(Task data begins)

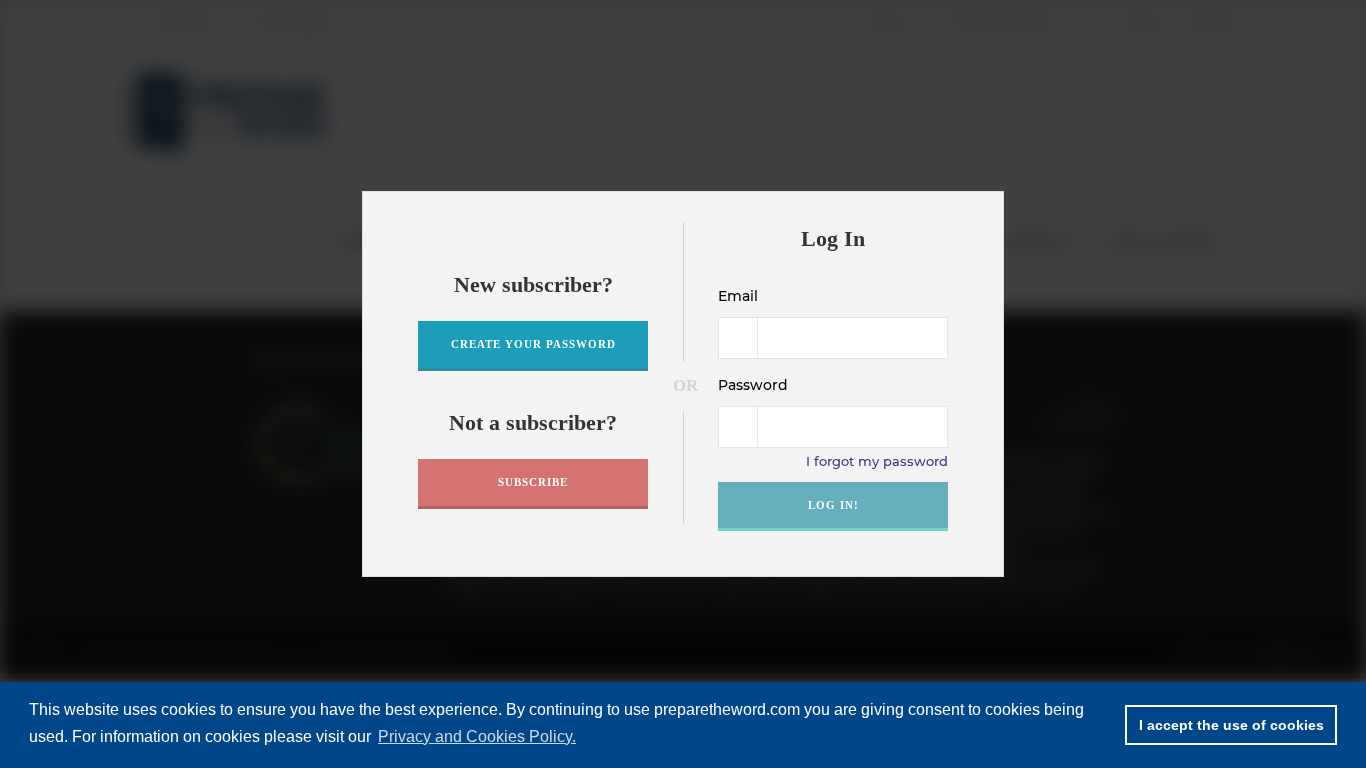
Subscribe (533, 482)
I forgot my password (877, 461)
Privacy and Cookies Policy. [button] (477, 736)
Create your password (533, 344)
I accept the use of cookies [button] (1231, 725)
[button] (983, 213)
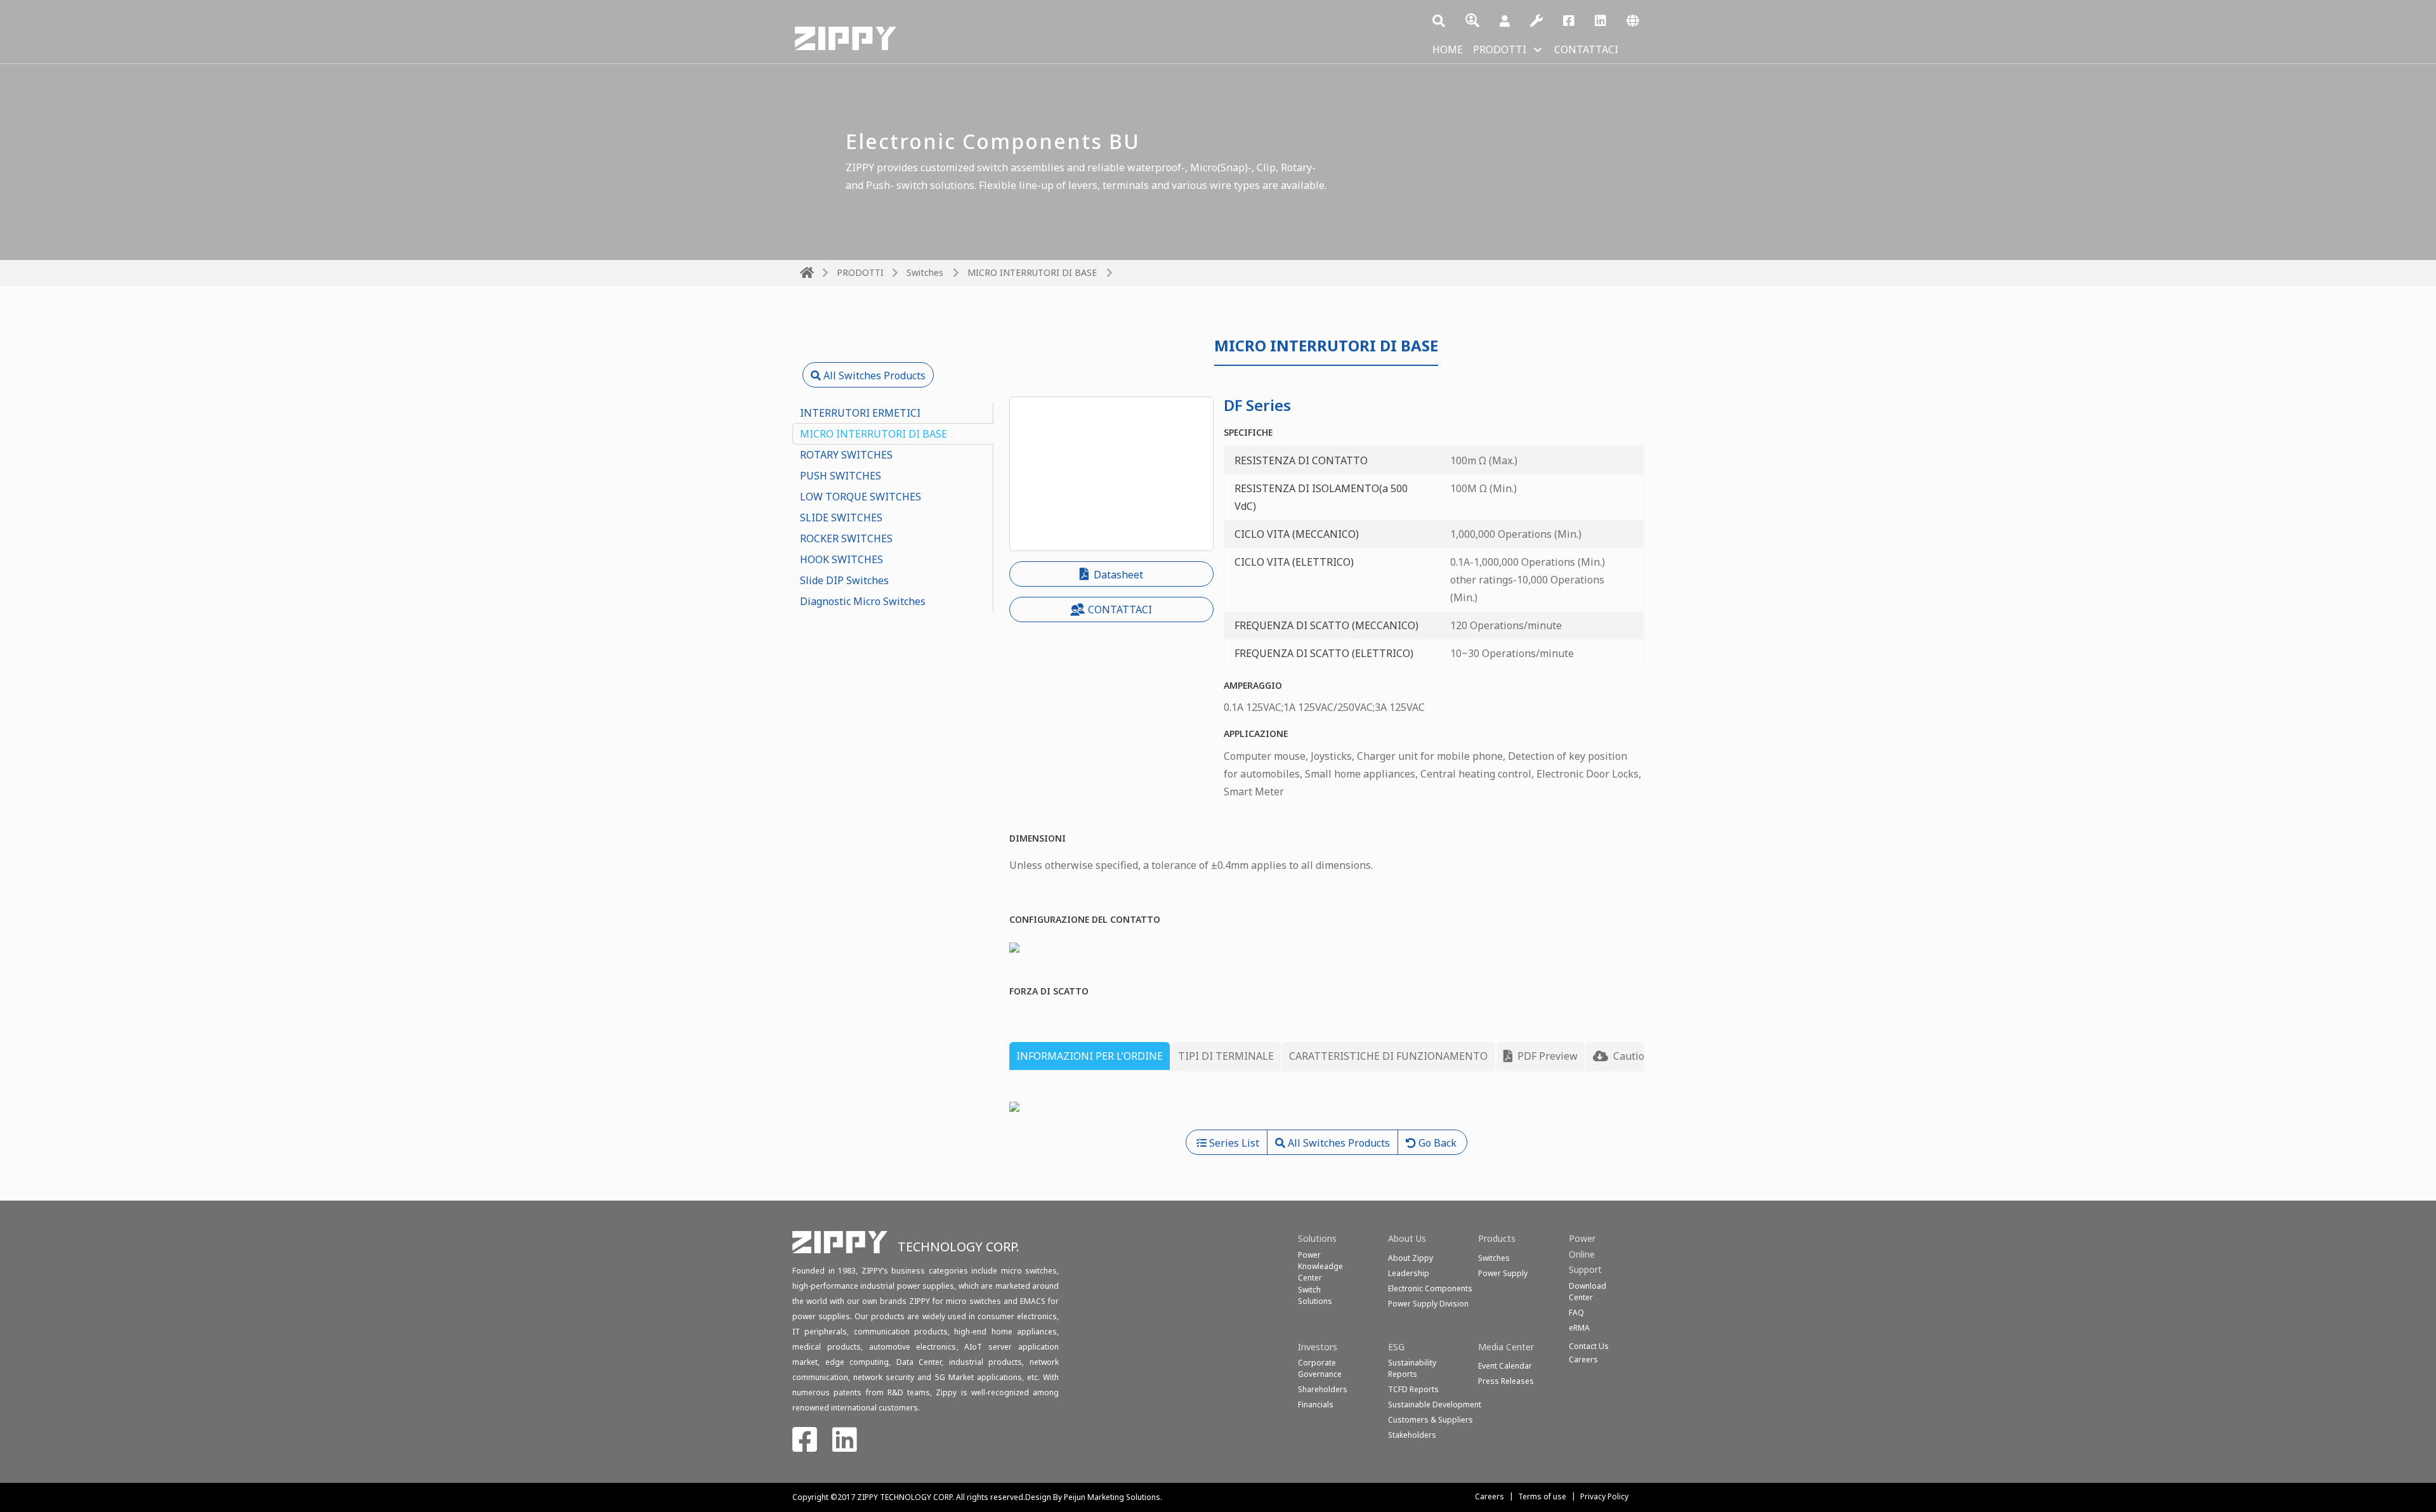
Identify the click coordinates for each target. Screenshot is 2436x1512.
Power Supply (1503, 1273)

(Task data ends)
(Task data begins)

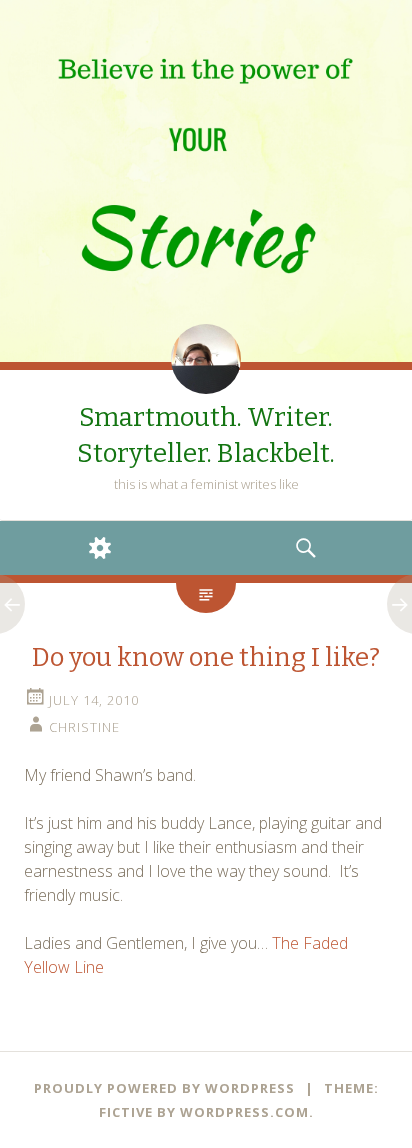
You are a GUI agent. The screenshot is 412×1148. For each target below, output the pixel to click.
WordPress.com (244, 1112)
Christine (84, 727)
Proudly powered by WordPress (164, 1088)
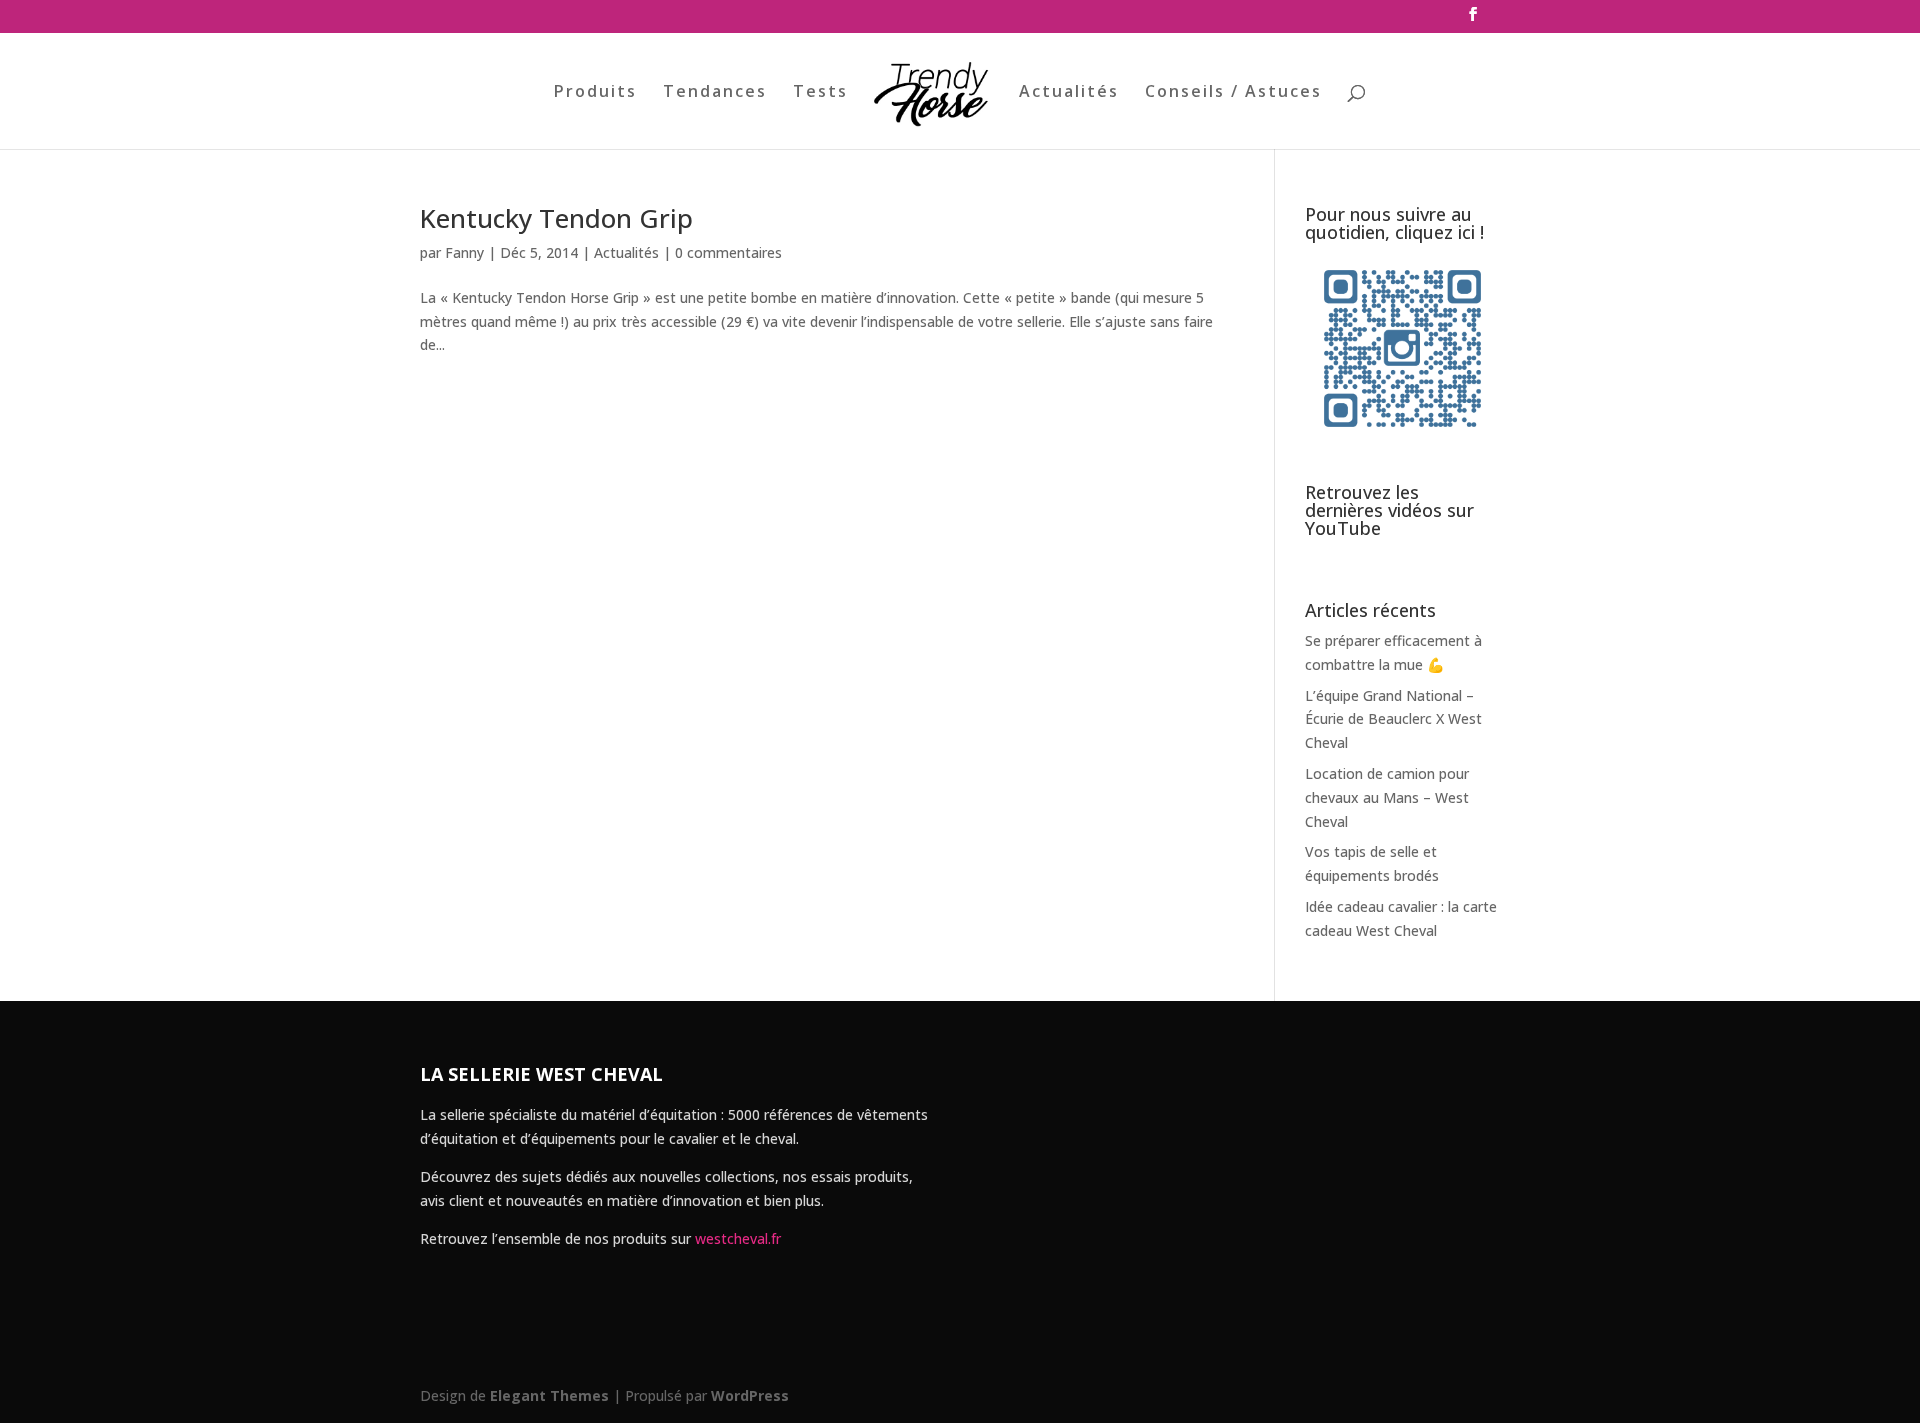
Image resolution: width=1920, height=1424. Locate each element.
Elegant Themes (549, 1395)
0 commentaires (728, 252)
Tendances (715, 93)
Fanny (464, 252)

(Task data ends)
(Task data begins)

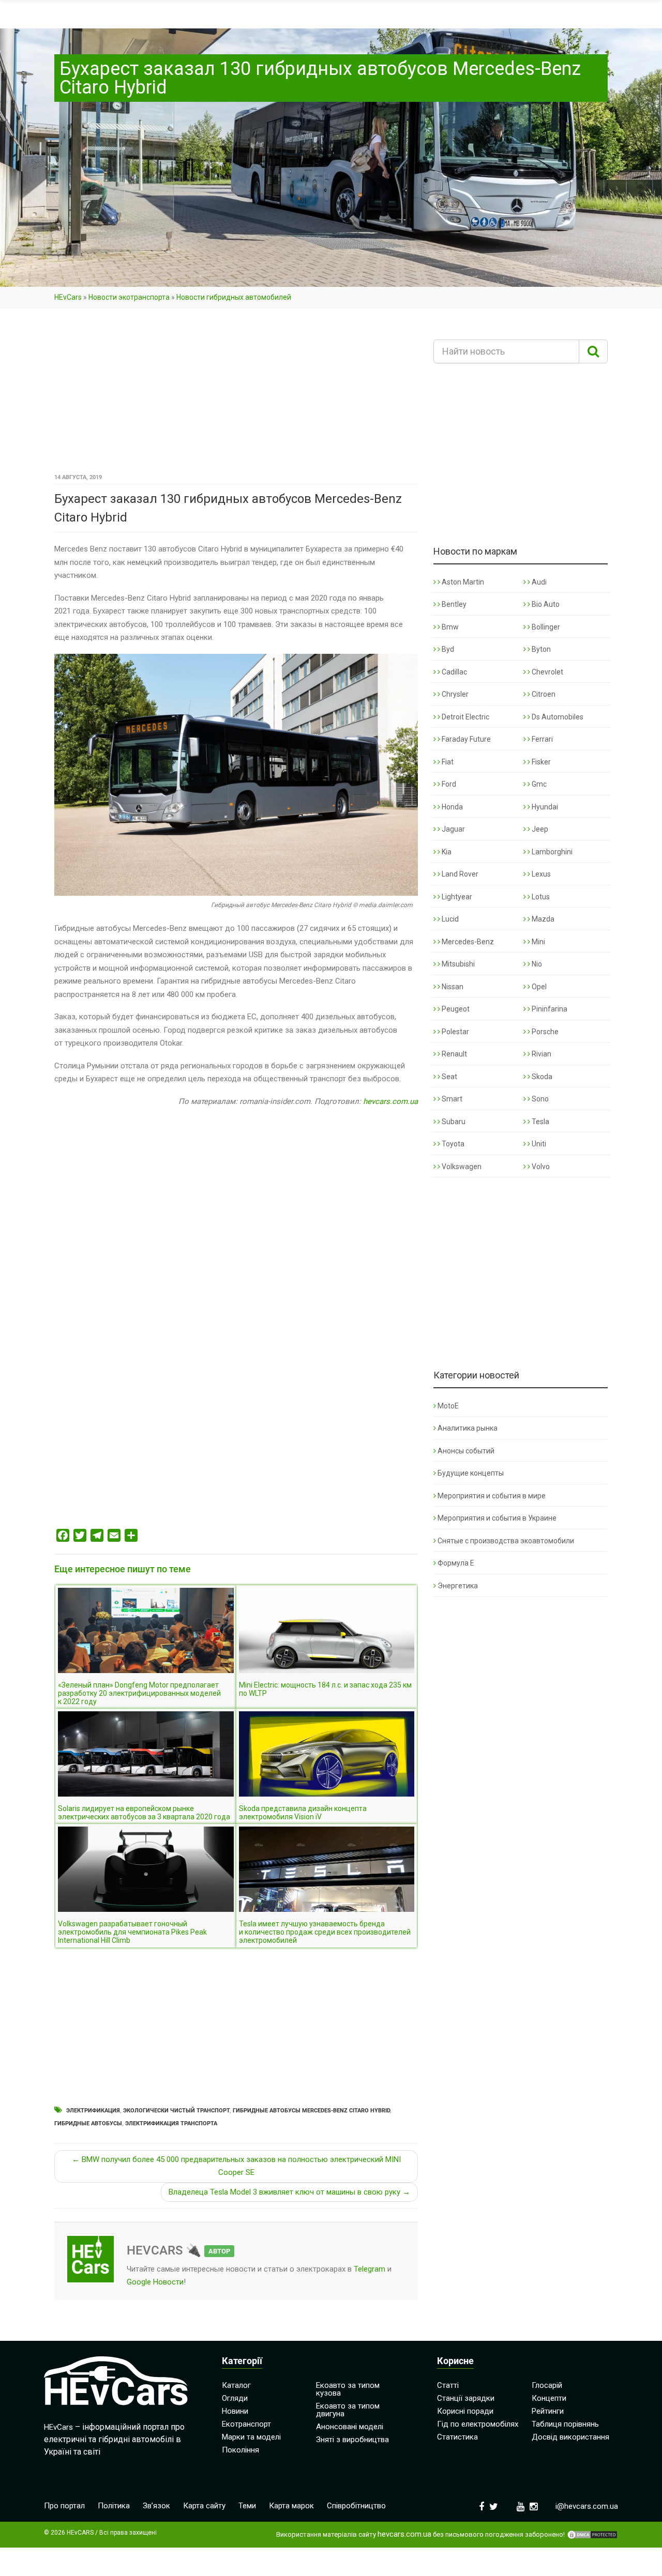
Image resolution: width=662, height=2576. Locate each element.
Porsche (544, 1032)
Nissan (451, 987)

(Task data ends)

**What the task asks**
Because only one stretch of the records is wanted, please output the lines from the one holding "You are a GUI" through the one holding "Fanny (464, 252)" exactly, both included, and leave every picture out.

**Task response**
You are a GUI agent. The screenshot is 412×1148. For each target below, output the pixel to click.
WordPress.com (244, 1112)
Christine (84, 727)
Proudly powered by WordPress (164, 1088)
Image resolution: width=1920, height=1424. Locate each element.
Elegant Themes (549, 1395)
0 commentaires (728, 252)
Tendances (715, 93)
Fanny (464, 252)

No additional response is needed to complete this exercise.